Before Love Came To Kill Us

Jessie Reyez

FMLY – 2020
par Ludo, le 28 avril 2020
6

Longtemps cantonnée au rôle de faire-valoir qui sort des titres sympas à la petite semaine, Jessie Reyez, semble enfin atteindre une forme d'apogée avec la sortie de son premier album. Mais plutôt qu’un nouveau départ, voyons-y davantage une synthèse de son talent brut imprégné d’un mélange habile entre R&B, folk et soul. Avec, pour attirer le chaland et affoler les streams, le pompage de deux de ses plus gros hits entendus sur ses précédents EP’s, « Figures » et « Imported ». Mais que penser de ce patchwork aussi attendu que prévisible? La réponse est déjà dans la question.

Outre sa voix nasillarde et son vibrato caractéristique, ce qui frappe à la première écoute du disque, c'est le franc-parler de la Canadienne : le regard fixe et la moue dessinée aux coins des lèvres, c’est avec un humour à froid que Jessie Reyez nous oblige à l’écouter parler de ses déboires amoureux.

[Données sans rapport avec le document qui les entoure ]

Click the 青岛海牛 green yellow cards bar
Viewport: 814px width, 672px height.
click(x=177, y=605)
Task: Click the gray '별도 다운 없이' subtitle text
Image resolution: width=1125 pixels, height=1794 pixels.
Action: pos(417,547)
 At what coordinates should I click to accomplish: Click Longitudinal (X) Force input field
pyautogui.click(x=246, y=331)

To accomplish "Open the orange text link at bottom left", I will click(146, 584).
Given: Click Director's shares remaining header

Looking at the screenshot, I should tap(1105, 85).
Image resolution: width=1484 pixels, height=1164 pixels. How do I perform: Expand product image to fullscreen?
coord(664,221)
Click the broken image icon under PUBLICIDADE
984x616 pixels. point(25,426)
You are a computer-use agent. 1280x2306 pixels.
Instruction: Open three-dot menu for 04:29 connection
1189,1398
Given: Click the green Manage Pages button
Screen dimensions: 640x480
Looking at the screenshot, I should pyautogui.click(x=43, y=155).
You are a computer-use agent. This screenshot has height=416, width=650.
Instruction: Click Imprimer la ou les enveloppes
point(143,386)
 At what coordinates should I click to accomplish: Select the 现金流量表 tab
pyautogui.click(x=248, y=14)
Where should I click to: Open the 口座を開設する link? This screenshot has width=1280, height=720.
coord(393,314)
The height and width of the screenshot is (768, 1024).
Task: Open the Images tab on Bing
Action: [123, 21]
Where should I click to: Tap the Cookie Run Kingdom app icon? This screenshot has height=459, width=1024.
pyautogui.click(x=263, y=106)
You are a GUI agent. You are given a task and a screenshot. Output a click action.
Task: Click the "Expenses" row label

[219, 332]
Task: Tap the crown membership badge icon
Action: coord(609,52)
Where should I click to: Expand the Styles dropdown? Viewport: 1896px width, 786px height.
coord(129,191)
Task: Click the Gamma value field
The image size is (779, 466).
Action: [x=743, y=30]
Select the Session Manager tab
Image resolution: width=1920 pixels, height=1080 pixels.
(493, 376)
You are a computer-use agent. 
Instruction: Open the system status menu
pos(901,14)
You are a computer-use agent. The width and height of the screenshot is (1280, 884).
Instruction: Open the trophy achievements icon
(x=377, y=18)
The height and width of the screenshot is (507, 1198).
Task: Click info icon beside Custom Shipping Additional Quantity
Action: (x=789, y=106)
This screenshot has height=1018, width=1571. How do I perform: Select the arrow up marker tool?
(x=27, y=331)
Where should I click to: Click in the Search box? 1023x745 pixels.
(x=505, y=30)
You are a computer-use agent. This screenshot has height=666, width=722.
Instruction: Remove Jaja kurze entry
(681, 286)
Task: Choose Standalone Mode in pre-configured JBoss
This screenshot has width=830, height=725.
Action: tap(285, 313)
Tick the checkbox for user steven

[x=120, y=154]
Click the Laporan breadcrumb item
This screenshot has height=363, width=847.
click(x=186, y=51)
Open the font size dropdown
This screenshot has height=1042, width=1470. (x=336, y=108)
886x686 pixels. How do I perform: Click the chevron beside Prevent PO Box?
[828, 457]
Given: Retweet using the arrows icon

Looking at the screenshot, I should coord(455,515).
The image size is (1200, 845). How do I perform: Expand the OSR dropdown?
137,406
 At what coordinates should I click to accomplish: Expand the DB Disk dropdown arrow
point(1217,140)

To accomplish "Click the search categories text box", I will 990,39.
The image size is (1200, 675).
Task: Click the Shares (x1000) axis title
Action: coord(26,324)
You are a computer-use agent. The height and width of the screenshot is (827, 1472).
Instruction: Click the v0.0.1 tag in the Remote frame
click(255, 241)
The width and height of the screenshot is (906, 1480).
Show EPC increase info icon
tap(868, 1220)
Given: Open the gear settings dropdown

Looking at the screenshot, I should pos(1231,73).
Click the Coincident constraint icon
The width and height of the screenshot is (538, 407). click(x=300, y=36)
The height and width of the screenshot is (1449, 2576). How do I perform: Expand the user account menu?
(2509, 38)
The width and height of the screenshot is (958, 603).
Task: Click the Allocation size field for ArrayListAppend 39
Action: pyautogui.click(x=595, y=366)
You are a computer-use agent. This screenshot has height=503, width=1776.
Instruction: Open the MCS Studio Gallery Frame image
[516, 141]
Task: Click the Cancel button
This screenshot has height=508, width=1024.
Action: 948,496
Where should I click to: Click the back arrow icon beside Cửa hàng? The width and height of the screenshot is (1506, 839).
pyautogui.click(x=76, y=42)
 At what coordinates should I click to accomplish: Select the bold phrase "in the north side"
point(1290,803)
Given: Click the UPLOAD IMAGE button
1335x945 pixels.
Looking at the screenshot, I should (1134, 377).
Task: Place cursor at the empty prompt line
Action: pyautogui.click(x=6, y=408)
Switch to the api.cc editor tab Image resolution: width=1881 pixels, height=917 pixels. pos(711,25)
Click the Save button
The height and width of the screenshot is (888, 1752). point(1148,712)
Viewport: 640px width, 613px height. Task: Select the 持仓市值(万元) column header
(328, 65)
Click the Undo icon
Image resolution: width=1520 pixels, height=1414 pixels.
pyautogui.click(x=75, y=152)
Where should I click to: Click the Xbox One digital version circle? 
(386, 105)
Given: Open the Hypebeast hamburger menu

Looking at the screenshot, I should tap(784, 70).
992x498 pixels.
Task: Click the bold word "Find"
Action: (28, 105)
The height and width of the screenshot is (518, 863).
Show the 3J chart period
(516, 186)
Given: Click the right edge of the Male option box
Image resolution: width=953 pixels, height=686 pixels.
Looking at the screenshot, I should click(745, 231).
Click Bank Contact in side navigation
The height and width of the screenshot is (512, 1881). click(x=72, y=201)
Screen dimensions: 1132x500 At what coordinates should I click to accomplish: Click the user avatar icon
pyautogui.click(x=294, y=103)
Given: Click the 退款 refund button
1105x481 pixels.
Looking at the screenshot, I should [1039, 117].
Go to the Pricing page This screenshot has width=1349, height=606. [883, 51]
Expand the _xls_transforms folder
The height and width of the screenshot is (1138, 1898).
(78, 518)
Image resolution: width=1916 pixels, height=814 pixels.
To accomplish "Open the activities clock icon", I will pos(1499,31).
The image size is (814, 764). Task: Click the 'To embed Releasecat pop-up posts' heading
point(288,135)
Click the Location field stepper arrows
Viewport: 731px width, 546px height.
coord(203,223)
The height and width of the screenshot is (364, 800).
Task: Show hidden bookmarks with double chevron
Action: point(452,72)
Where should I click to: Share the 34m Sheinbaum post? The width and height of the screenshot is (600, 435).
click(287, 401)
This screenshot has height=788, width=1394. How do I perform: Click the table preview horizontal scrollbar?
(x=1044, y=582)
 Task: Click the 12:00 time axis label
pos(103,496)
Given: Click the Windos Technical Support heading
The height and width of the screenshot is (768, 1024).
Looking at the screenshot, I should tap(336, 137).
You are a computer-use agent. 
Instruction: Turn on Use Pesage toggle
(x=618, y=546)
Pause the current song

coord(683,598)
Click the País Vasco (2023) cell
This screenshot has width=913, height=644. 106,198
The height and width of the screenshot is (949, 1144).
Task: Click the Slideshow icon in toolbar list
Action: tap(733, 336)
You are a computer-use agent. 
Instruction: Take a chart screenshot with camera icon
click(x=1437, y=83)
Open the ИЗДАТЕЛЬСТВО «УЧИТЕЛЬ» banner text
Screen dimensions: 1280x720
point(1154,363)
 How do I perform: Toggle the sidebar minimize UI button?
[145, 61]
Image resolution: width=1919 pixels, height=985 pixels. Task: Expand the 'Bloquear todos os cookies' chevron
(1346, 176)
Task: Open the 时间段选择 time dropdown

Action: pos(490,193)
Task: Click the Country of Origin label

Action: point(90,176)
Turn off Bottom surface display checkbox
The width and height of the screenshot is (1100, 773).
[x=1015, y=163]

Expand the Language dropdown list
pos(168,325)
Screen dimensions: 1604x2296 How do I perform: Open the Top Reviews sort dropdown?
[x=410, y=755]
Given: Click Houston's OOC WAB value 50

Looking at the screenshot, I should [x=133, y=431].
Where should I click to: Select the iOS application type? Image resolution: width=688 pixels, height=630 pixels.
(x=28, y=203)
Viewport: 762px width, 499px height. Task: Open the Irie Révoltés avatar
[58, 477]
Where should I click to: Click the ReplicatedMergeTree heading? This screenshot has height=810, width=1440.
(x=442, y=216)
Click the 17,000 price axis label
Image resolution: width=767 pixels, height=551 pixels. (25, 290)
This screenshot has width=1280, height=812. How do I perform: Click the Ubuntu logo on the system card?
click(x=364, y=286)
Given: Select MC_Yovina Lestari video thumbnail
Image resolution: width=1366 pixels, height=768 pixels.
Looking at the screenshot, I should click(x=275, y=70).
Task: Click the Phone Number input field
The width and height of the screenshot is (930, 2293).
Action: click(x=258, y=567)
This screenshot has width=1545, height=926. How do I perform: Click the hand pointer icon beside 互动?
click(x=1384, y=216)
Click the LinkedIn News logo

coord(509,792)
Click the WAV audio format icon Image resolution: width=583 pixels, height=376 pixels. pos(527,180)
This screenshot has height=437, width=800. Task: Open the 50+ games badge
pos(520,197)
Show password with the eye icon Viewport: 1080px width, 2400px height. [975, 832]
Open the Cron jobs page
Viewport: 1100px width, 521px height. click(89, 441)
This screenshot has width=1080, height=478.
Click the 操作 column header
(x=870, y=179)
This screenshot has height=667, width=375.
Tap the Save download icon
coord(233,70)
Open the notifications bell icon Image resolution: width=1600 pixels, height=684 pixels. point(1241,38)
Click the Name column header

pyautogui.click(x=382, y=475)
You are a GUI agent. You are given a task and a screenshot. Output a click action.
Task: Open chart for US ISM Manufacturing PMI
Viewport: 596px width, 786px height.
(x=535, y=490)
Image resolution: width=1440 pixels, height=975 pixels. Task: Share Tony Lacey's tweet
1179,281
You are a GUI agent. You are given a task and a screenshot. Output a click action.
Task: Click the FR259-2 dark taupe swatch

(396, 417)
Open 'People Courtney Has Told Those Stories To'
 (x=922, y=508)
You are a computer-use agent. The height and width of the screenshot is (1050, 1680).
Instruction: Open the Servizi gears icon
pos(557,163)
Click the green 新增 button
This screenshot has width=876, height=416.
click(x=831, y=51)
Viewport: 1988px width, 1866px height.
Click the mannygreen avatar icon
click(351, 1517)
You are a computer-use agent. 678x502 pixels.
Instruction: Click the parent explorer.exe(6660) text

Il faut bien comprendre qu'elle n’est pas des plus tendres avec ses conquêtes : que ce soit en posant un revolver sur la tempe de son copain pris en flagrant délit d’infidélité (« Do You Love Me ») ou en menaçant de meurtre les filles qui s’approcheraient trop près de ce dernier (« Intruders »), la native de Toronto nous fait comprendre qu'elle n'est pas vraiment à ranger dans la catégorie 'boniche soumise'. Toutefois, un souci du détail nous contraint à décerner le prix de la meilleure punchline à un des invités du disque, le vétéran Eminem, lequel semble pour une fois dépassé par quelqu’un de plus énervé que lui, mais se fend quand même d'un « I don't wanna spend the night actin' out "Love the Way You Lie" »). Les fans de Riri apprécieront. Si Jessie Reyez est extrêmement convaincante quand elle est caustique, on la suit moins quand elle tombe dans le piège de la démonstration vocale. Son timbre de voix est d'une sensualité folle, mais à trop forcer son talent, cela peut devenir rapidement agaçant, comme sur « La Memoria » ou « Worth Saving ». Et quel dommage de quitter cet album sur un trio de titres au parfum de guimauve repoussant.

Coincé entre un propos caustique et vaguement morbide façon Billie Eilish et une teen pop consensuelle au possible à la Camila Cabello, Before Love Came To Kill Us accumule trop de concessions ou de fautes de goût pour faire honneur au talent de Jessie Reyez. En diluant quelque peu l'esprit de liberté qui avait fait mouche sur son très bon Being Human in Public, elle semble incapable de trouver sa voie - ou d'imposer sa volonté à la major qui a misé quelques millions de dollars sur elle. Mais vu le talent qu'elle nous démontre depuis quelques années ici ou là, on a envie de croire qu'elle finira bien par y parvenir.